A woman over forty can’t be beautiful? What exactly constitutes a flawless body? You could argue that this is how a boy of nineteen would think, or that it’s just part of his character’s flaws, but I will also argue that there are better, more nuanced ways to present a male protagonist in a grimdark world, they don’t have to be dicks, I’ve read many who aren’t.
The third main character was Henka, a necromancer, a corpse, who spends the latter half of the novel with Khraen. I don’t really have much to add about her, other than I found scenes with her rather grotesque – (*spoiler*) I mean I draw the line at necrophilia, and yes, this character and Khraen do that too.
Filip: I’d be happy to see any of our pathologist readers submit a five-thousand word paper on whether sexual relations with the undead fall under necrophilia.
Nils:
“I dreamed of dead lips and a gelid tongue, chill fingers fumbling at my pants and working me to hardness. I dreamed of a cold mouth and entering a corpse slick with rot.”
*shudders*
Beth: I’m not sure where I stand on the characters to be honest! I thought they were very well crafted and Fletcher doesn’t succumb to typical tropes. I quite liked Khraen and Shalayn’s relationship, it was nice to read a female character who was confident about what she wanted and was comfortable in her own skin, whilst at the same time being vulnerable from some past betrayal.
I’m not sure I can be confident in saying I liked any of the characters? Or at any rate, I didn’t think I did; but as Khraen evolved I found myself feeling more and more sorry for the version of himself he was moving away from, whilst questioning all the while whether he was ever being really true to his professions of what he wanted to be anyway. Ultimately, he lies to himself a lot.

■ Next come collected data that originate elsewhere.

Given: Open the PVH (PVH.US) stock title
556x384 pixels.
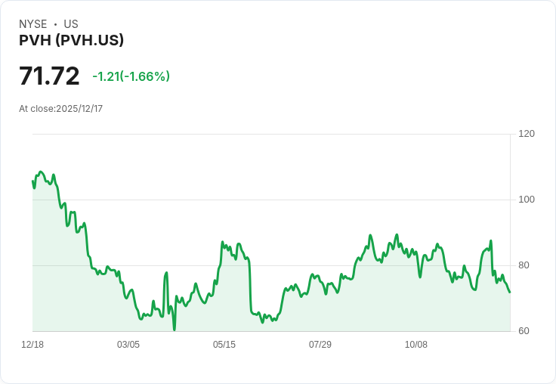Looking at the screenshot, I should click(71, 41).
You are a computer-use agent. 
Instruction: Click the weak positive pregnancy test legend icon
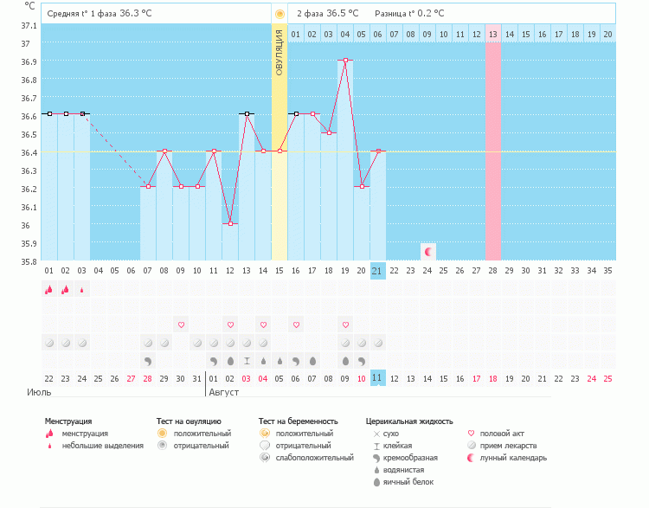(x=264, y=457)
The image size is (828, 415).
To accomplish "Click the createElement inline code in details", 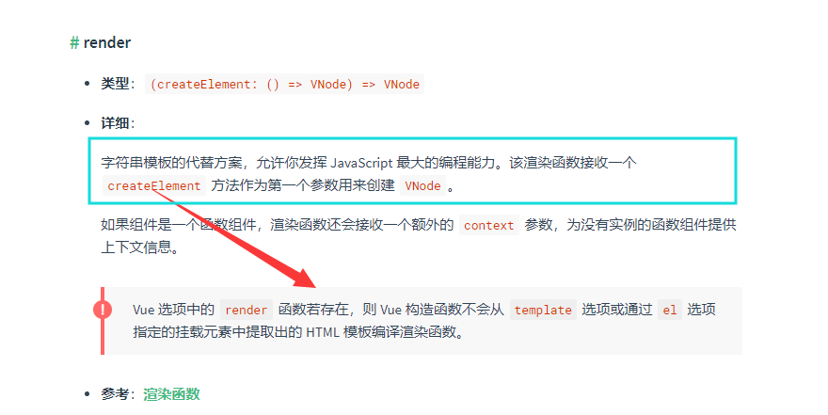I will click(x=153, y=185).
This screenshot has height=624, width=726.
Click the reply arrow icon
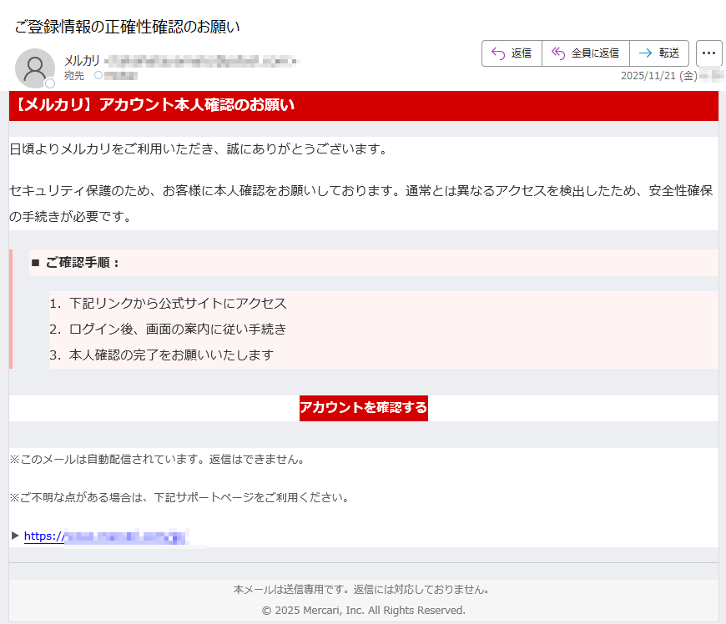tap(498, 53)
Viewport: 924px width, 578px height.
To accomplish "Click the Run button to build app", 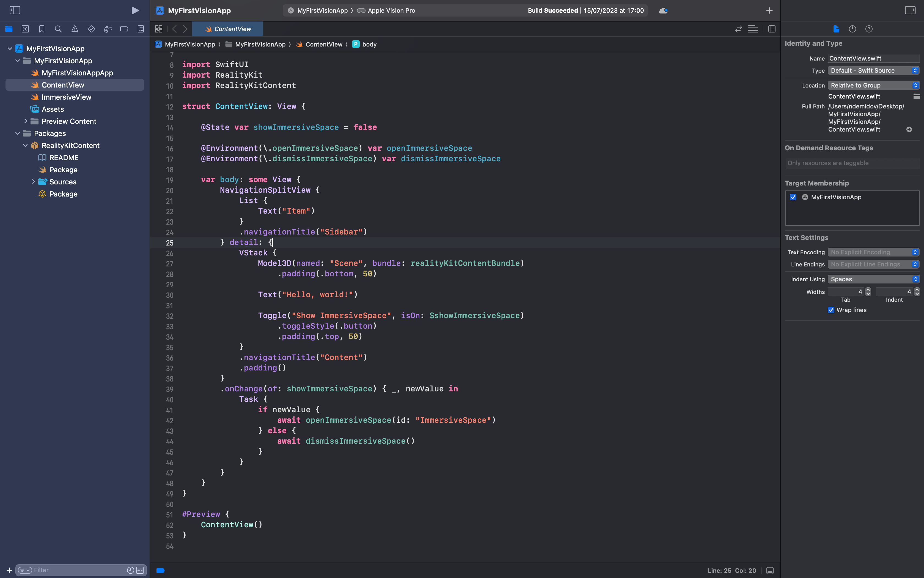I will coord(135,10).

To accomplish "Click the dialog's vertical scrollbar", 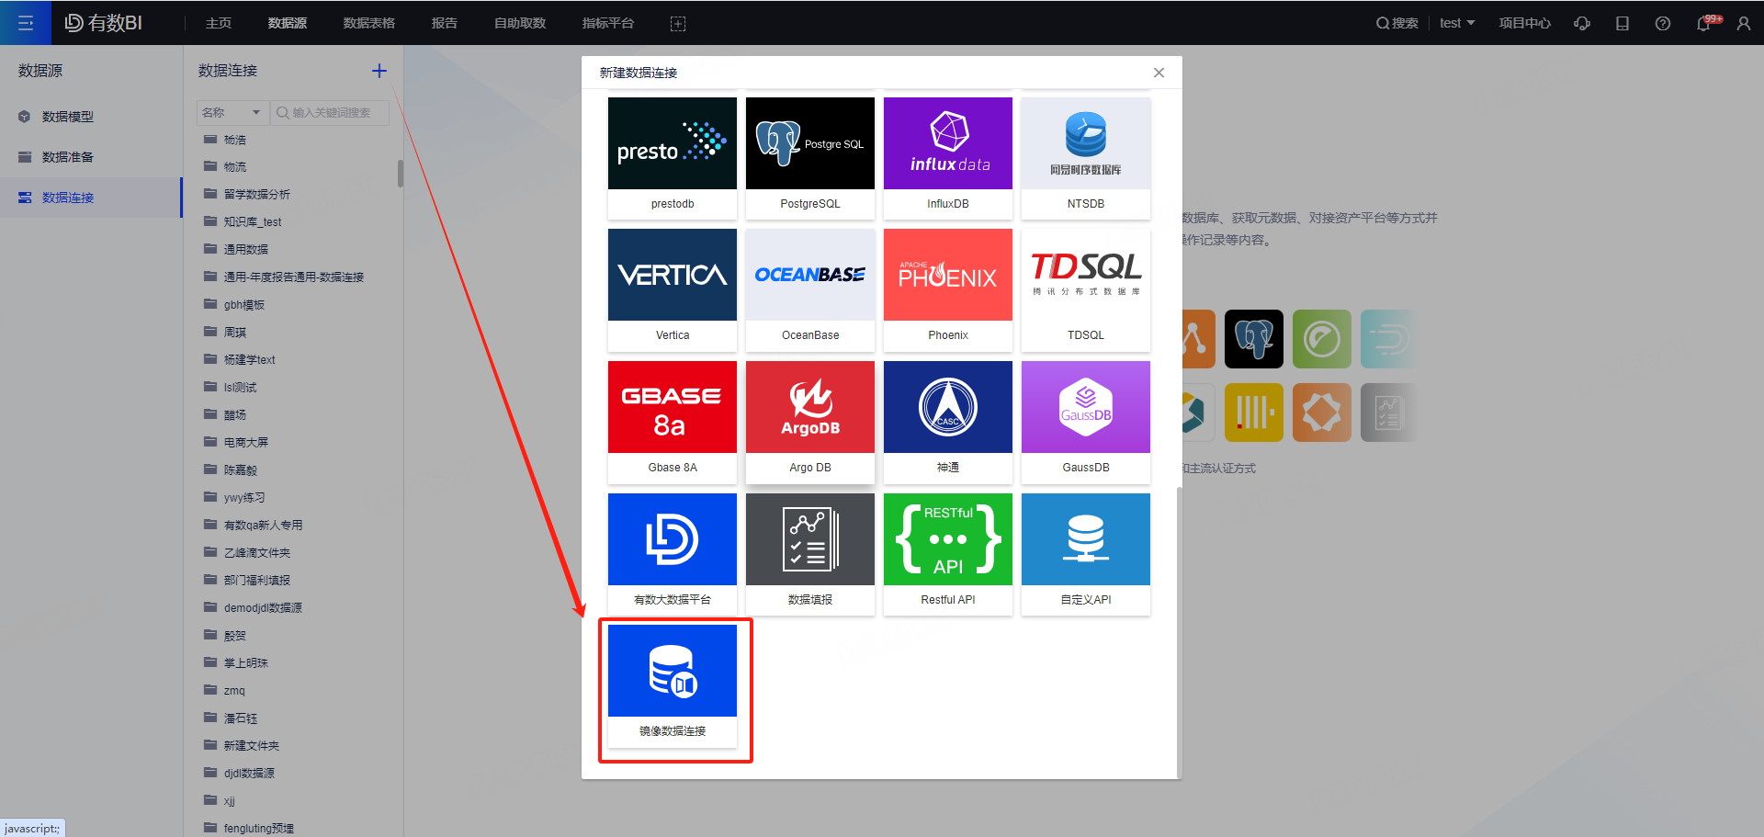I will point(1179,625).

I found the objectification really annoying too, and the fact he kept blaming it on “his nineteen year old body”. But like Nils said, I do think this is a part of his flaw – in that he can’t face the kind of person he truly is, and looks for other things to blame. Not all nineteen year old boys are that prickish. They wouldn’t all survive, surely.

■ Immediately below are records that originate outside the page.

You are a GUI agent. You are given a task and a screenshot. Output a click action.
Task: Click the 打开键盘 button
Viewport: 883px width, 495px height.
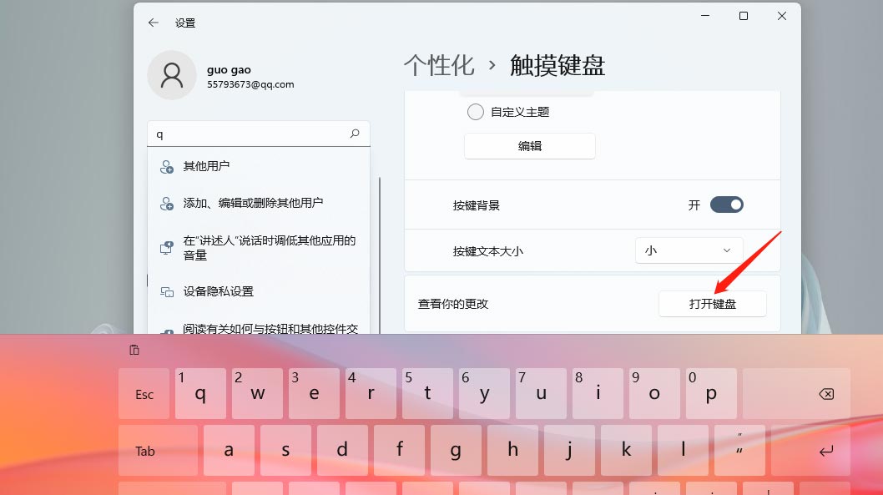click(x=713, y=303)
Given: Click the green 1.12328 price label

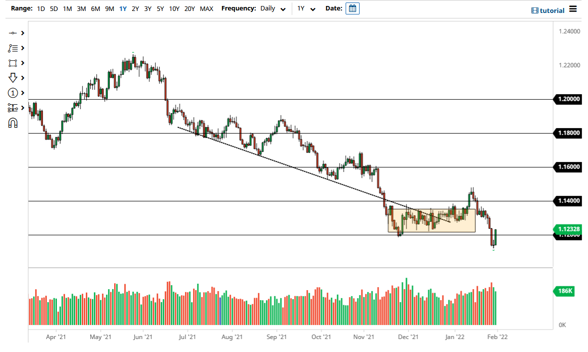Looking at the screenshot, I should 567,229.
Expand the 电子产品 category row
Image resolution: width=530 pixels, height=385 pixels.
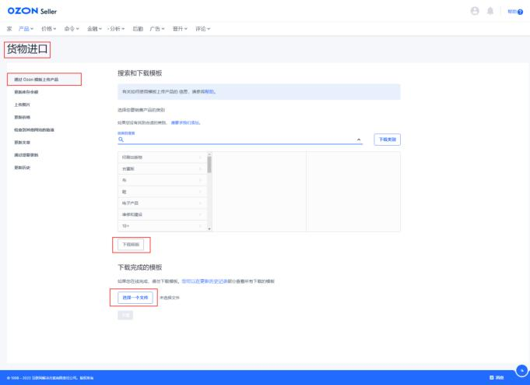[162, 203]
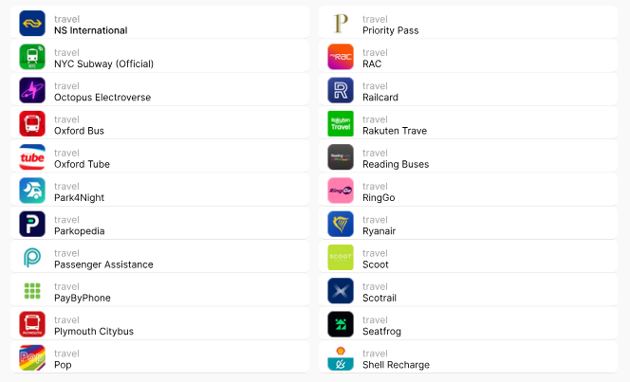Click the Plymouth Citybus entry
Viewport: 630px width, 382px height.
93,331
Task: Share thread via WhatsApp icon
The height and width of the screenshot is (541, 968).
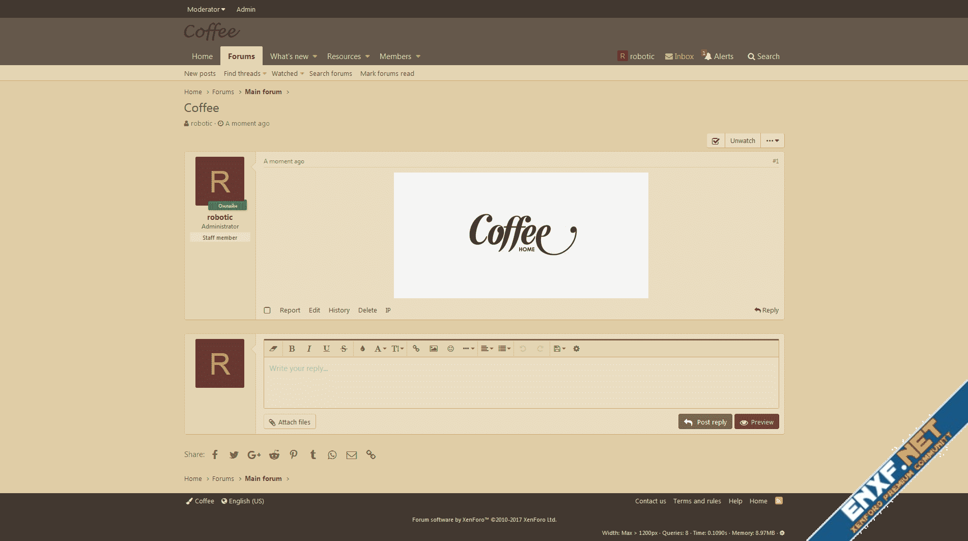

Filip: I agree with both of you, Beth and Nils. Khraen is the kind of man who will profess the necessity of all he does, using that as an excuse to commit the gravest, vilest acts over others. From survival to self-discovery to avarice and vengeance, Khraen serves himself. He recognizes the wrongness of what he does, yet pushes on, unceasing. The objectification Nils spoke of strikes me as another fragment of this self-serving nature; whatever thoughts might go through his head, Khraen is incapable of looking past himself. He rationalizes on and on and on, but does not exhibit empathy–not even to himself.
He’s not likable, but he is damn compelling.
My great issue with Khraen comes towards the end of the book, when Fletcher reveals several twists that most readers see a mile away–while Khraen himself is utterly clueless. The protagonist’s reaction diminishes his intelligence and perspective both; he is caught utterly clueless, dumbfounded, despite his own first-person narrative providing us readers with every clue necessary. That is my one massive issue with Black Stone Heart.
Beth: For once, something being obvious to me but not to the protagonist didn’t bother me; I completely believed that Khraen was blinded by his narcissism, so it made sense to me that he was clueless and dumbfounded.
Thoughts on… PLOT/STRUCTURE/PACING
Julia: Once again Michael Fletcher manages to spellbind you into this grimdark spiral of madness, and yet it feels so very fluent and logical it makes you take a double take at your own thoughts and emotions. The story is perfectly balanced on a fine edge, it holds the reader’s attention all the way as the characters grow, develop and come alive in your mind.
Beth: Logical? Should we be worried about you Julia??
Nils: I wondered that too!
Julia: I do keep telling you… Keep your annoying emotions and just do what needs be done! A few corpses on the way… *shrugs*
Filip: I’m with you to a point, Julia–that ending breaks the internal logic of the story for me.
Theo: Black Stone Heart reads very smoothly – flowing like a good Irish Whiskey – so that I finished it in just a couple of days.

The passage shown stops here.